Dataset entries
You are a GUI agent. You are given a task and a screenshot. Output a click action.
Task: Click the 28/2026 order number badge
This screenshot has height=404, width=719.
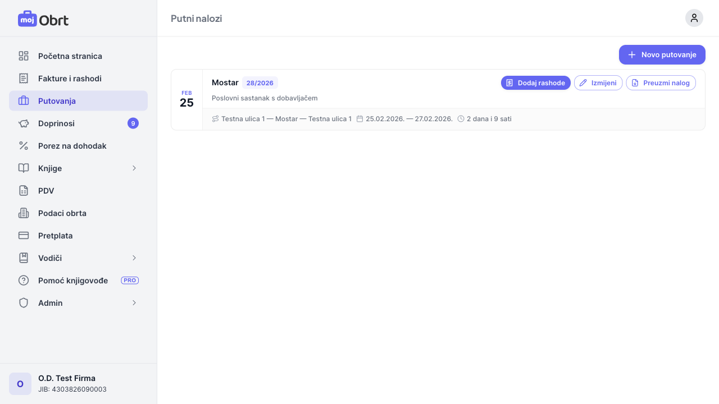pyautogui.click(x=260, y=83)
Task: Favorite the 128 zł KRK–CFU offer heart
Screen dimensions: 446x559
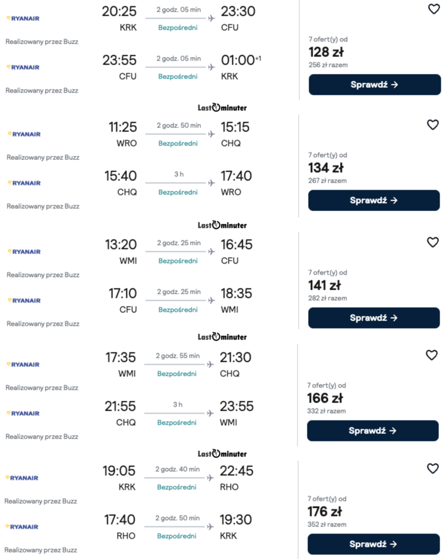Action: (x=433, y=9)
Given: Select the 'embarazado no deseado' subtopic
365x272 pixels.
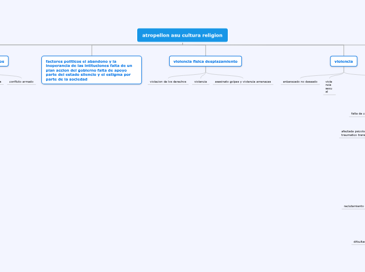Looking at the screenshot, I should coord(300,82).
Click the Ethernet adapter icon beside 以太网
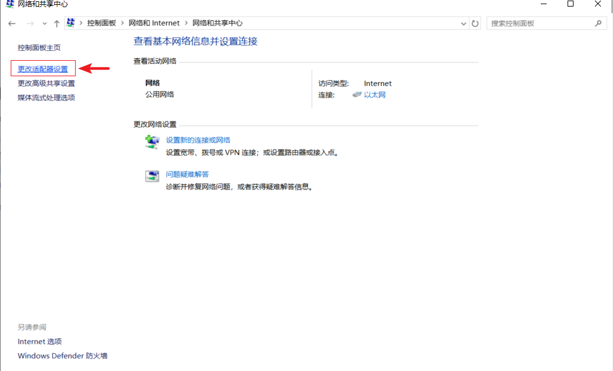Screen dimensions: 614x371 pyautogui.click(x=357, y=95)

--

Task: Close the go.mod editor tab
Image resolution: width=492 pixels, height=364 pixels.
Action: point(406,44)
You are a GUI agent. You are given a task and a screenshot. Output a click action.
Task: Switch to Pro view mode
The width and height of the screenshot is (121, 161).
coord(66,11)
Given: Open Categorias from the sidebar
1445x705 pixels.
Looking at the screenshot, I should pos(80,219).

--

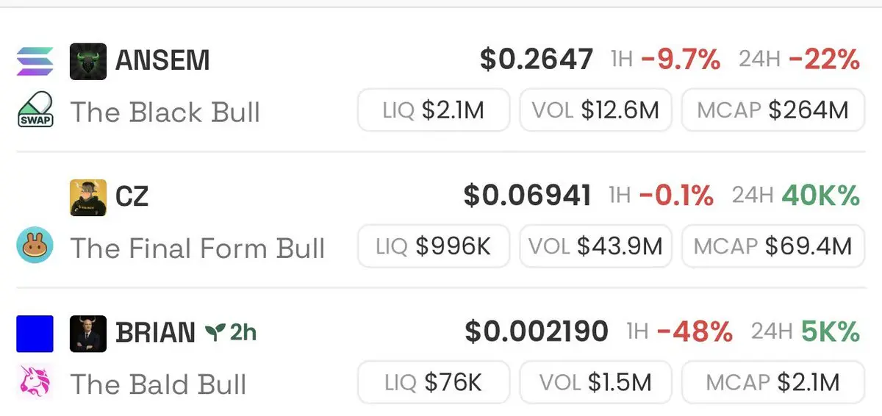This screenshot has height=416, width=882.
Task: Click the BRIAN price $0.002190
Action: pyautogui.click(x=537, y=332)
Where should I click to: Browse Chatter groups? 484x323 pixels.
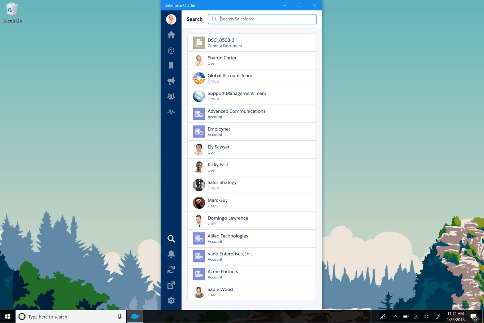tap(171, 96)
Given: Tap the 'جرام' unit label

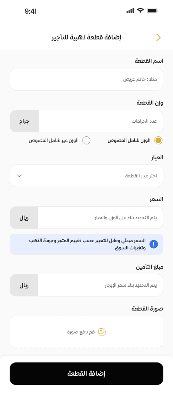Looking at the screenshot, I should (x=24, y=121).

:: PROBLEM TO WORK ON ::
What you give back should be exactly the lines of the data above from the line with "Task: Close the go.mod editor tab" through the line with "Given: Open Categorias from the sidebar", both of those included, and nothing more.

:: OUTPUT ::
Task: Close the go.mod editor tab
Image resolution: width=492 pixels, height=364 pixels.
Action: point(406,44)
You are a GUI agent. You are given a task and a screenshot. Output a click action.
Task: Switch to Pro view mode
The width and height of the screenshot is (121, 161).
coord(66,11)
Given: Open Categorias from the sidebar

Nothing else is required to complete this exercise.